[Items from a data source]
----------
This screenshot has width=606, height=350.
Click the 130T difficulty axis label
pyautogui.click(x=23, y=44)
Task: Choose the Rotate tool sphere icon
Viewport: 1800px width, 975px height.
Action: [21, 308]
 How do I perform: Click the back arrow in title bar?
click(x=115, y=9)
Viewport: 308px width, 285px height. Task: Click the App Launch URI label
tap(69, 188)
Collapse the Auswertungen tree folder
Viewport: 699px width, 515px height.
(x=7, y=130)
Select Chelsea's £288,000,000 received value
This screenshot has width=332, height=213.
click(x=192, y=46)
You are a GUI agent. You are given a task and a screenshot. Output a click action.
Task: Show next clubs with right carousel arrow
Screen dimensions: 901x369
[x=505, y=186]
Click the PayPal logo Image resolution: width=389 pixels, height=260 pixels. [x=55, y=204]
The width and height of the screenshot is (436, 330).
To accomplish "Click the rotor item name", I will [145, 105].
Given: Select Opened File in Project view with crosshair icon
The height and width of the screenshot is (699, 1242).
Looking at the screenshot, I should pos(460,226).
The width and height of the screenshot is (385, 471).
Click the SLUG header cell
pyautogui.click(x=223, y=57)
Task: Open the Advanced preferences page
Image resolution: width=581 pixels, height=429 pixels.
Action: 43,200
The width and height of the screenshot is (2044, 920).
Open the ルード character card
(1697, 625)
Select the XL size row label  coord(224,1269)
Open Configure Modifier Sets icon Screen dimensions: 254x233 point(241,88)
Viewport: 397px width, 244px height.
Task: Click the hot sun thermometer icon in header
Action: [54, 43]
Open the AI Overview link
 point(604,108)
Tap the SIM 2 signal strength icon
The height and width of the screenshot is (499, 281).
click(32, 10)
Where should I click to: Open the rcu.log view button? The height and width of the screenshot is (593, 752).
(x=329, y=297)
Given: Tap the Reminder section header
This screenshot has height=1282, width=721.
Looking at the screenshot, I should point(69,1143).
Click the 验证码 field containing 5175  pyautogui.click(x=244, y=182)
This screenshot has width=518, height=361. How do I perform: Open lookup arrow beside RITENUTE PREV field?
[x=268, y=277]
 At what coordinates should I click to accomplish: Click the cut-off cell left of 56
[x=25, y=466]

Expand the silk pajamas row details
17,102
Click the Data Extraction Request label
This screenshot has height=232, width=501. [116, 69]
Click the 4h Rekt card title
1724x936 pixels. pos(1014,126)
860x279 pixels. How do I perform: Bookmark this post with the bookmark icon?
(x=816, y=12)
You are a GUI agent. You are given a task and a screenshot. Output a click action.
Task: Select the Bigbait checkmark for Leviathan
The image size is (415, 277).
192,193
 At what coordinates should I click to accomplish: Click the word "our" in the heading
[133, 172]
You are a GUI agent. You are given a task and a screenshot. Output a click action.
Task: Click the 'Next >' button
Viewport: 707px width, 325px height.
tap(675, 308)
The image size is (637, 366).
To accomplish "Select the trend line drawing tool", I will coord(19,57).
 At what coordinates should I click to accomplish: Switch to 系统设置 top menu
----------
[WORK TO COMPLETE] From beginning to end, the data must be duplicated exactly.

[RESPONSE AREA]
This screenshot has width=606, height=350.
Click the 130T difficulty axis label
pyautogui.click(x=23, y=44)
Task: Choose the Rotate tool sphere icon
Viewport: 1800px width, 975px height.
Action: [21, 308]
 How do I perform: Click the back arrow in title bar?
click(x=115, y=9)
Viewport: 308px width, 285px height. Task: Click the App Launch URI label
tap(69, 188)
Collapse the Auswertungen tree folder
Viewport: 699px width, 515px height.
(x=7, y=130)
Select Chelsea's £288,000,000 received value
This screenshot has width=332, height=213.
click(x=192, y=46)
You are a GUI agent. You are given a task and a screenshot. Output a click action.
Task: Show next clubs with right carousel arrow
Screen dimensions: 901x369
[x=505, y=186]
Click the PayPal logo Image resolution: width=389 pixels, height=260 pixels. [x=55, y=204]
The width and height of the screenshot is (436, 330).
To accomplish "Click the rotor item name", I will [145, 105].
Given: Select Opened File in Project view with crosshair icon
The height and width of the screenshot is (699, 1242).
Looking at the screenshot, I should pos(460,226).
The width and height of the screenshot is (385, 471).
Click the SLUG header cell
pyautogui.click(x=223, y=57)
Task: Open the Advanced preferences page
Image resolution: width=581 pixels, height=429 pixels.
Action: 43,200
The width and height of the screenshot is (2044, 920).
Open the ルード character card
(1697, 625)
Select the XL size row label  coord(224,1269)
Open Configure Modifier Sets icon Screen dimensions: 254x233 point(241,88)
Viewport: 397px width, 244px height.
Task: Click the hot sun thermometer icon in header
Action: [54, 43]
Open the AI Overview link
 point(604,108)
Tap the SIM 2 signal strength icon
The height and width of the screenshot is (499, 281).
click(32, 10)
Where should I click to: Open the rcu.log view button? The height and width of the screenshot is (593, 752).
(x=329, y=297)
Given: Tap the Reminder section header
This screenshot has height=1282, width=721.
Looking at the screenshot, I should point(69,1143).
Click the 验证码 field containing 5175  pyautogui.click(x=244, y=182)
This screenshot has width=518, height=361. How do I perform: Open lookup arrow beside RITENUTE PREV field?
[x=268, y=277]
 At what coordinates should I click to accomplish: Click the cut-off cell left of 56
[x=25, y=466]

Expand the silk pajamas row details
17,102
Click the Data Extraction Request label
This screenshot has height=232, width=501. [116, 69]
Click the 4h Rekt card title
1724x936 pixels. pos(1014,126)
860x279 pixels. How do I perform: Bookmark this post with the bookmark icon?
(x=816, y=12)
You are a GUI agent. You are given a task and a screenshot. Output a click action.
Task: Select the Bigbait checkmark for Leviathan
The image size is (415, 277).
192,193
 At what coordinates should I click to accomplish: Click the word "our" in the heading
[133, 172]
You are a GUI agent. You are given a task and a screenshot. Output a click action.
Task: Click the 'Next >' button
Viewport: 707px width, 325px height.
tap(675, 308)
The image size is (637, 366).
To accomplish "Select the trend line drawing tool", I will coord(19,57).
 At what coordinates should I click to accomplish: Switch to 系统设置 top menu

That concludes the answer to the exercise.